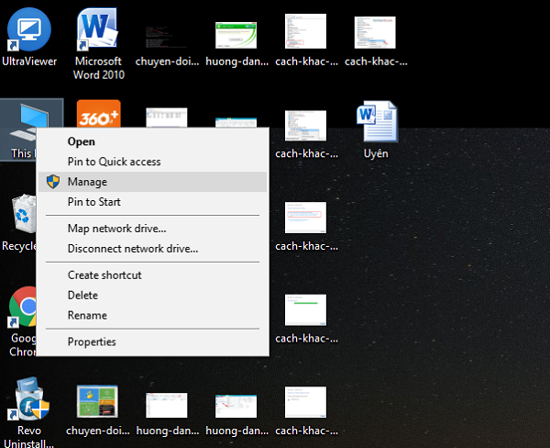Viewport: 550px width, 448px height.
Task: Select Pin to Quick access
Action: pos(114,162)
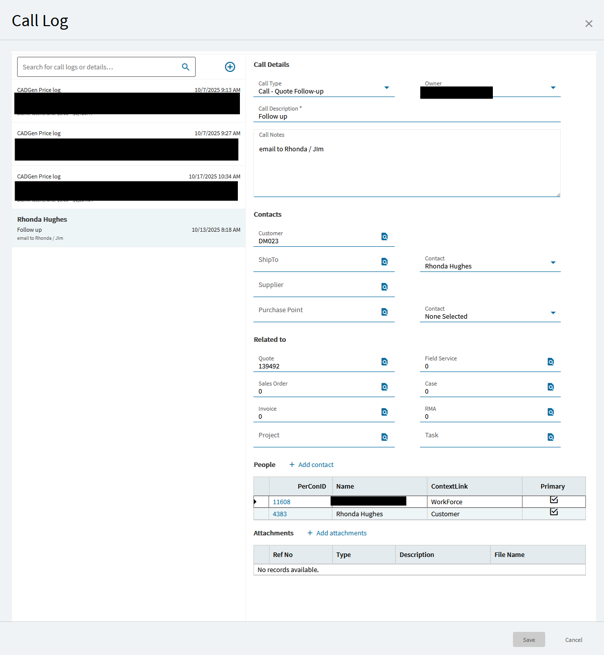Open the ShipTo lookup icon

coord(384,262)
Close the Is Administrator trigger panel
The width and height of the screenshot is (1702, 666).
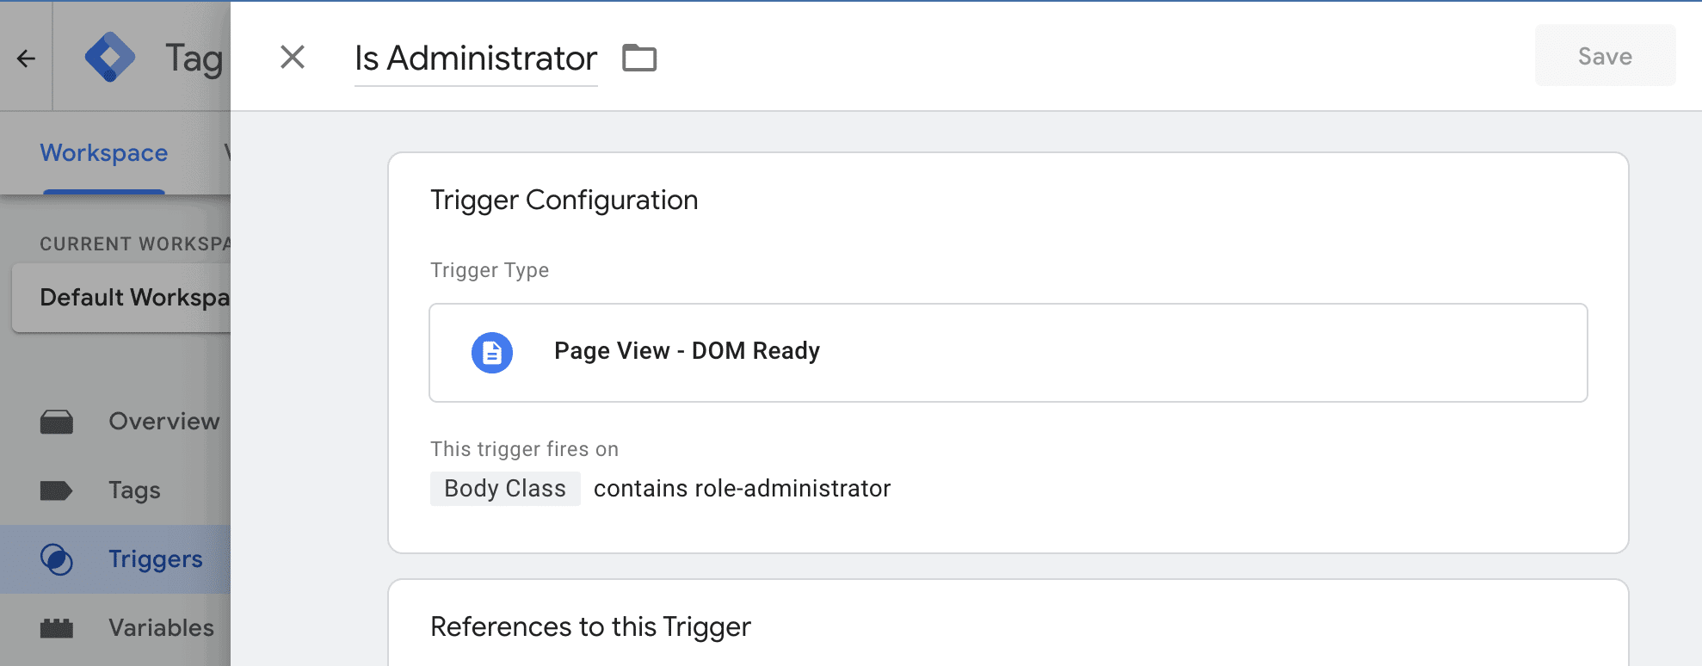coord(293,58)
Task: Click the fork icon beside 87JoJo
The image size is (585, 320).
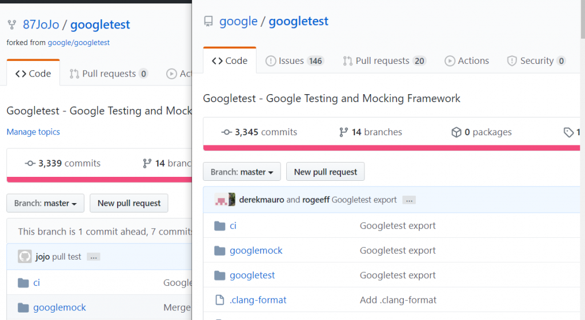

_ _ _ _ _

▶ [AIM OF THE EXERCISE]: Extract only the lines from the line containing "Task: Click the fork icon beside 87JoJo" through the final line of the listing above, unchanged; pictures stay out of the copy.

▶ [THE COMPLETED TASK]:
Task: Click the fork icon beside 87JoJo
The image size is (585, 320).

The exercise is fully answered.